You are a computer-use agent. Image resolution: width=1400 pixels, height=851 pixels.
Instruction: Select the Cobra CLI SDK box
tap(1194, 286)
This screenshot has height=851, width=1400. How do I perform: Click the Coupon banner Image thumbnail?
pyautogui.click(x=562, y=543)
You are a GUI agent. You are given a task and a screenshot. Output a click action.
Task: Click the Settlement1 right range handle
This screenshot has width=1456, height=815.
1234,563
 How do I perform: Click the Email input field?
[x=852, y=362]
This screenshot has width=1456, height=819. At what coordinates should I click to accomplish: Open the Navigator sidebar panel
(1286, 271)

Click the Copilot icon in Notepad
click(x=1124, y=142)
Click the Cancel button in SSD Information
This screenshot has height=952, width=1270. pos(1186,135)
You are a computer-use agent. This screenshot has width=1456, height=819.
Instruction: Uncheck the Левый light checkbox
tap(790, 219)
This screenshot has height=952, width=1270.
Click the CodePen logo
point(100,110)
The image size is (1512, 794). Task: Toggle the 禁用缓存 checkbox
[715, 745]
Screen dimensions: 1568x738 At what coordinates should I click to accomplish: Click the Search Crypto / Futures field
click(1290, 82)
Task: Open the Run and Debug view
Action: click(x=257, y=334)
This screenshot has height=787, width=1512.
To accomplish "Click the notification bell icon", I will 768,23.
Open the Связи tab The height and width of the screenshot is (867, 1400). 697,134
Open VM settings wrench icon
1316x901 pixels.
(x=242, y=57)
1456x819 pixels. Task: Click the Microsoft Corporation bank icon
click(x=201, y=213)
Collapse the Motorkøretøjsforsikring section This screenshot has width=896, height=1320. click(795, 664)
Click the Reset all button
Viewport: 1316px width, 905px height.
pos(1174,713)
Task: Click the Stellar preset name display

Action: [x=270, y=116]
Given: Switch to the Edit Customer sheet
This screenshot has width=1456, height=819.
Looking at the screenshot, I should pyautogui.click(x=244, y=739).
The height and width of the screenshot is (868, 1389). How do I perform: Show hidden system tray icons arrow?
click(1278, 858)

══════════════════════════════

Repeat the data above in full, word for word.

You are a computer-use agent. Image resolution: width=1400 pixels, height=851 pixels.
Instruction: Select the Cobra CLI SDK box
tap(1194, 286)
This screenshot has height=851, width=1400. How do I perform: Click the Coupon banner Image thumbnail?
pyautogui.click(x=562, y=543)
You are a GUI agent. You are given a task and a screenshot. Output a click action.
Task: Click the Settlement1 right range handle
This screenshot has width=1456, height=815.
1234,563
 How do I perform: Click the Email input field?
[x=852, y=362]
This screenshot has width=1456, height=819. At what coordinates should I click to accomplish: Open the Navigator sidebar panel
(1286, 271)

Click the Copilot icon in Notepad
click(x=1124, y=142)
Click the Cancel button in SSD Information
This screenshot has height=952, width=1270. pos(1186,135)
You are a computer-use agent. This screenshot has width=1456, height=819.
Instruction: Uncheck the Левый light checkbox
tap(790, 219)
This screenshot has height=952, width=1270.
Click the CodePen logo
point(100,110)
The image size is (1512, 794). Task: Toggle the 禁用缓存 checkbox
[715, 745]
Screen dimensions: 1568x738 At what coordinates should I click to accomplish: Click the Search Crypto / Futures field
click(1290, 82)
Task: Open the Run and Debug view
Action: click(x=257, y=334)
This screenshot has height=787, width=1512.
To accomplish "Click the notification bell icon", I will 768,23.
Open the Связи tab The height and width of the screenshot is (867, 1400). 697,134
Open VM settings wrench icon
1316x901 pixels.
(x=242, y=57)
1456x819 pixels. Task: Click the Microsoft Corporation bank icon
click(x=201, y=213)
Collapse the Motorkøretøjsforsikring section This screenshot has width=896, height=1320. click(795, 664)
Click the Reset all button
Viewport: 1316px width, 905px height.
pos(1174,713)
Task: Click the Stellar preset name display

Action: [x=270, y=116]
Given: Switch to the Edit Customer sheet
This screenshot has width=1456, height=819.
Looking at the screenshot, I should pyautogui.click(x=244, y=739).
The height and width of the screenshot is (868, 1389). How do I perform: Show hidden system tray icons arrow?
click(1278, 858)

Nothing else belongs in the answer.